§ **SELECTED TEXT**:
--------------------

# CF card recommendations?



## TCUphoto (Mar 24, 2012)

New to CF cards, need one for my Canon 7d. Do mostly portrait work, no video. I've always used sandisk, but has anyone used the other brands like kingston or transcend? Those are almost half the price of SanDisk so I'm considering switching.


----------



## Tony S (Mar 24, 2012)

I've always stuck with either Sandisk or Lexar.  Usually with fixed memory like this it's tough to go bad with known names.  Lexar and Sandisk are known as top brands, Kingston and Transcend come in below those but get decent reviews from folks using them.  When you are shopping prices though, make sure you are comparing comparable cards.  Each company makes different levels of CF cards with different write speeds, so try to compare cards with similar specs.


----------



## Big Mike (Mar 24, 2012)

I bought a 32GB Transcend 400x for a good price.


----------



## BarryJackson (Mar 25, 2012)

No Problems with Trancends,tho got 2 bad Sandisk`s in a row


----------



## boofoo502 (Mar 25, 2012)

--------------------

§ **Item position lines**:
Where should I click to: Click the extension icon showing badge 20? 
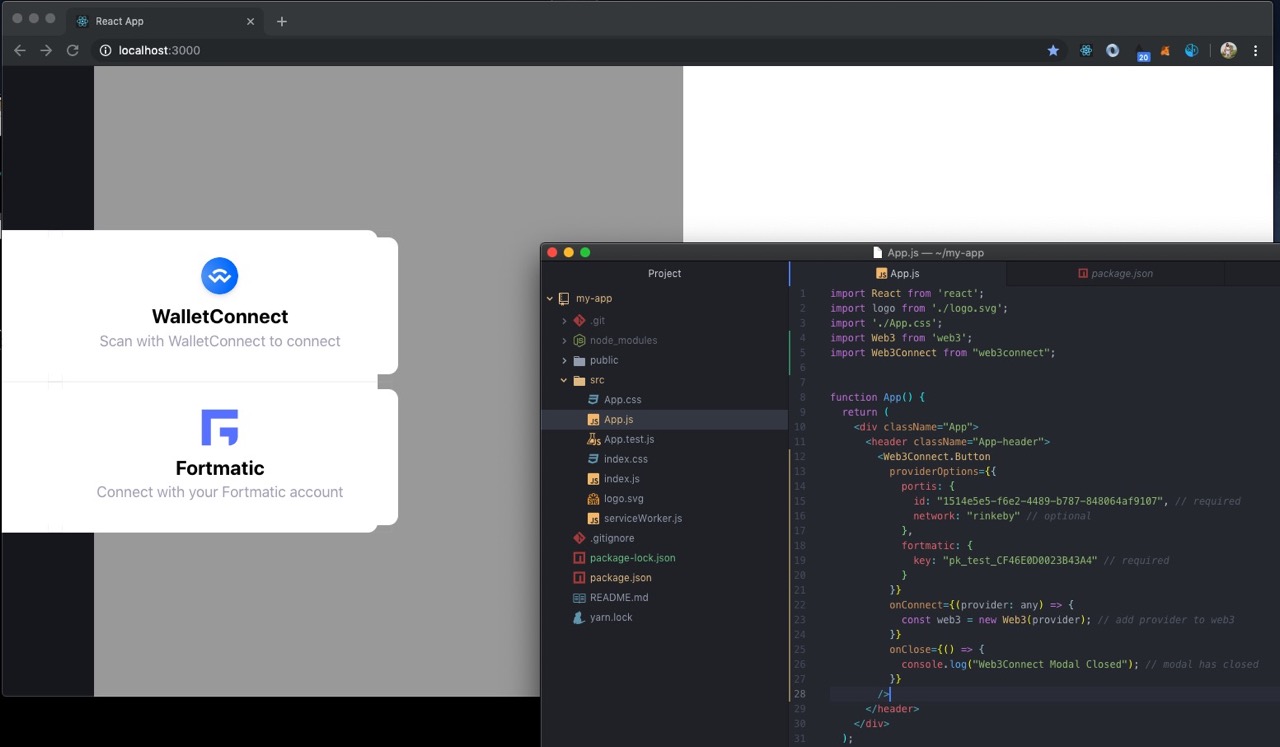pos(1143,50)
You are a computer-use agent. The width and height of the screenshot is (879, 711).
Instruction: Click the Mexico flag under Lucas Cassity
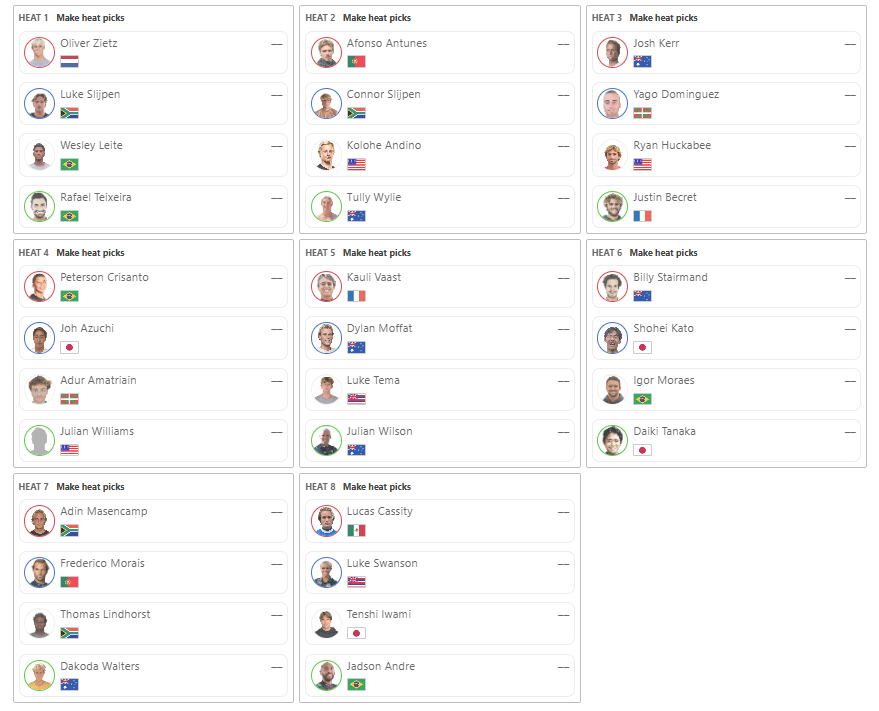pos(356,530)
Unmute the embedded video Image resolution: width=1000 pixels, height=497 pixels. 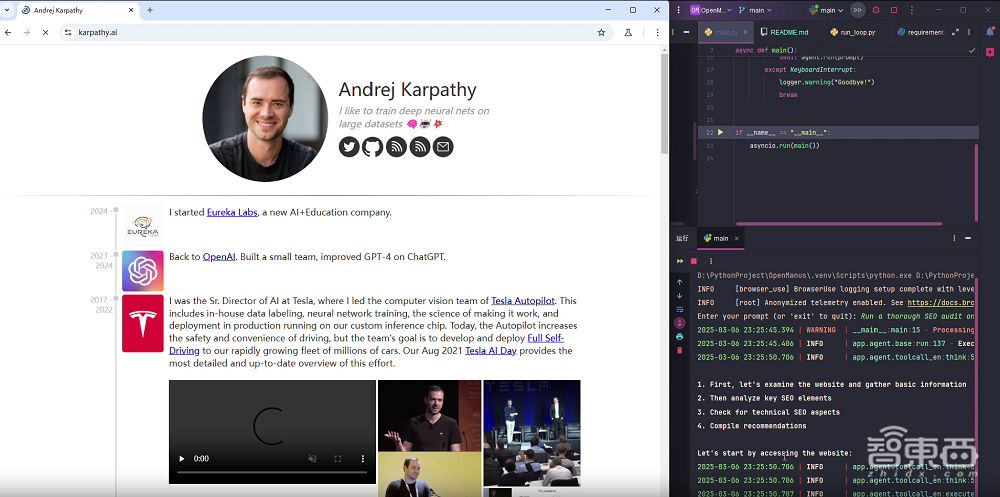click(312, 459)
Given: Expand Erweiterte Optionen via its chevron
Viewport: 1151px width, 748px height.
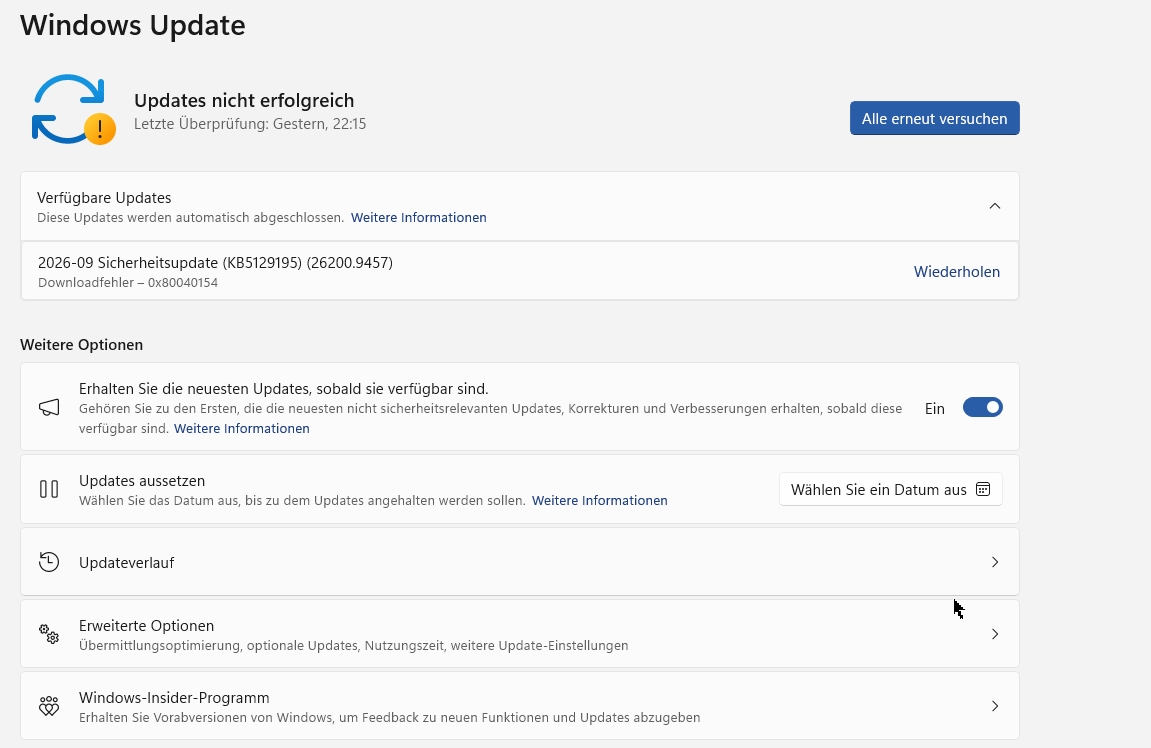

--------------------

§ **EXERCISE SET**:
1. In the CF card thread, which Transcend card does Big Mike say he bought for a good price?
2. Supply the next portion of the CF card thread, starting immediately after its final line.
The lines are not required for any of the tasks.

§ **EXPECTED ANSWERS**:
1. A 32GB Transcend 400x.

2.
I have Kingston and sandisk CF no issues with them. Can't say the same for the Kingston flash drive I had or one of the sandisk sd cards. 
Only issue I've seen with CF is people forcing them in and bending pins.


----------



## o hey tyler (Mar 25, 2012)

boofoo502 said:


> Only issue I've seen with CF is people forcing them in and bending pins.



If you know how to use your gear, then it shouldn't be an issue. 

If you're letting someone else use your gear/access your memory card, then you shouldn't do that.


----------



## Hereindallas (Mar 27, 2012)

No recommendation on brand but I prefer several smaller cards such as 8G to one large card.  I figure that is something goes wrong with a 32G card you lose everything......if a smaller one dies you still have the majority of your pics.  JM2C.


----------



## Deo (Apr 3, 2012)

SanDisk and Lexar won't let you down, though it will cost you more.


----------



## dimakuzmich (Apr 12, 2012)

Sandisk EXTREME compact flash 60mb/s 32GB, i cant find anything better!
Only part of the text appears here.